The 3,410 people who became symptomatic but tested negative during the four weeks of observation would represent a much larger set of cohorts and would amplify the power of the study 20 fold if infection could be confirmed or ruled out through additional testing. In other words, the 3,410 symptomatic people should be the ones that Pfizer were hoping would emerge when they enrolled 37,000+ individuals in their study. I find this lapse in diligence suspicious and at the very least inexplicable, especially in light of the latitude they are granted under the EUA. The fact of the matter is that we do not know if this was done. Pfizer, per their own protocol, will not make this data available until the trial is completed 20 months from now.
Why didn’t Pfizer look harder?
This forces us to ask some sobering questions. If Pfizer is required (or has agreed) to make all data available in two years, would they have conducted antibody tests on the “suspected Covid” group? If those results told a different story it would be quite damning, if not now, eventually. Their product would not be permitted for use under the EUA if a 50% efficacy requirement could not be met. On the other hand, if antibody tests were conducted and the results confirmed the impressive efficacy of the vaccine, why wouldn’t they have made the data available right now?

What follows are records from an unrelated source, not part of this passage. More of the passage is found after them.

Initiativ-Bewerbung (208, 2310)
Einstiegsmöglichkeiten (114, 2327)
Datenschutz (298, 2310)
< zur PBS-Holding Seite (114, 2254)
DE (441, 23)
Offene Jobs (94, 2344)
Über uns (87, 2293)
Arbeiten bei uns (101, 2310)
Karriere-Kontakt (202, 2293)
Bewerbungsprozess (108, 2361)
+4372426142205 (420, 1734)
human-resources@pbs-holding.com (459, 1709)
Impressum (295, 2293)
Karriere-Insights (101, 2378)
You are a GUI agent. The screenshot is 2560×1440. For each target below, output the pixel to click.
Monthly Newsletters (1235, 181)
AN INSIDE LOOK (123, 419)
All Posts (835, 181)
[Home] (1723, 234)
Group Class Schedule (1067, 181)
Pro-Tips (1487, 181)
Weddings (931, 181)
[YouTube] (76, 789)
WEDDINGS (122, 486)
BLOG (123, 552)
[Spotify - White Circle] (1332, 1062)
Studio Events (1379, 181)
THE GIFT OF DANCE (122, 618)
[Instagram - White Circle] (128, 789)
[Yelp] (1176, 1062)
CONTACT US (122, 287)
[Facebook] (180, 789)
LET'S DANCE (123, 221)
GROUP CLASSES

It should be clear that if Pfizer’s primary goal was to obtain approval under the EUA they would have had little incentive to do further testing to confirm their product’s efficacy. Why would they take the risk of seeking more information on 3,400 participants that could potentially overturn their results that were based on only 170 outcomes? This is where we must be very careful in our assessment of the situation. If you believe Pfizer and vaccine manufacturers are only out for profits it would be easy to conclude that they are being manipulative. If you believe that these corporations are seeking to improve public health and safety you may grant them a lot of latitude here. To be truly objective we must ask if they have been scientific in their approach.
At the very least I feel that they have not been diligent, and their position hints at disingenuousness: Pfizer didn’t mention this group of participants in their 92 page report or in their publication in the New England Journal of Medicine. This group was only mentioned in two paragraphs of a 53 page briefing to the Vaccines and Related Biological Products Advisory Committee (VRBPAC) of the FDA submitted December 10, 2020. The FDA, an agency of the department of Health and Human Services that ostensibly serves to protect the public by ensuring the safety of drugs, biological products and medical devices, continues to remain silent around this issue.
The Take Away
The 95% efficacy of the Pfizer vaccine is widely touted by the media and the medical establishment. Why didn’t Pfizer test or report the testing of an enormously important group of participants in their trial? We can predict that without these additional tests deploying the vaccine will not change our behavior nor our attitude to this pandemic.